Colaborativo em novos formatos

A ideia de reunir profissionais de diferentes áreas em um único espaço não é nova. Há pelo menos 10 anos, os chamados coworkings vêm conquistando adeptos pelo mundo todo e se tornando uma tendência vantajosa de negócio. O Brasil, inclusive, já é o líder latino-americano nesse tipo de iniciativa, que deixa de lado o conceito da pura concorrência e acredita que “a união faz a força”.

Essa realidade não está distante dos campo-grandenses. A capital de Mato Grosso do Sul conta com diferentes modelos de coworkings e tem muito mais iniciativas surgindo.

Moda, consumo consciente e resistência

Inaugurado em outubro deste ano, o ateliê colaborativo Frida-se é o refúgio de quatro mulheres que já possuíam seus projetos individuais quando o destino e a falta de grana decidiu uni-las. “No começo, a gente decidiu se juntar basicamente por motivos financeiros. Estava difícil manter um espaço sozinha”, conta Renata Dias, designer de lingeries.

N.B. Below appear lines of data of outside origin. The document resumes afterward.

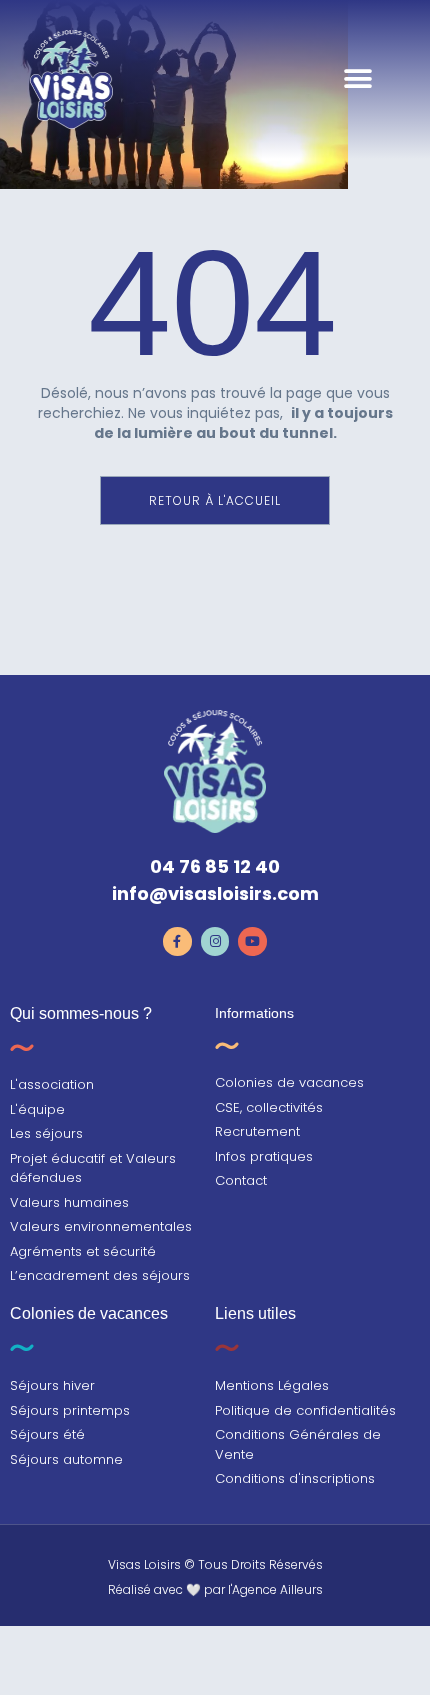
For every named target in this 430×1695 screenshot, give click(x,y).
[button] (358, 79)
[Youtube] (252, 941)
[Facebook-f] (177, 941)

Além da Renata, que faz peças íntimas e roupas sob medida da sua marca “Papoula Ateliê”, o espaço conta com a designer de bijuterias Rafaela Carretoni e seus “Achados da it’s” e com a social media Gabi Dias, que também é dona do brechó Baú Moderno.

Unir o talento dessas mulheres foi tarefa da designer de bolsas Nara Leite, que, após outras pessoas deixarem o espaço, precisava de parcerias para ajudar na gestão. “Eu tinha esse espaço enorme e nada melhor do que um lance colaborativo para gerir tudo isso”, explica.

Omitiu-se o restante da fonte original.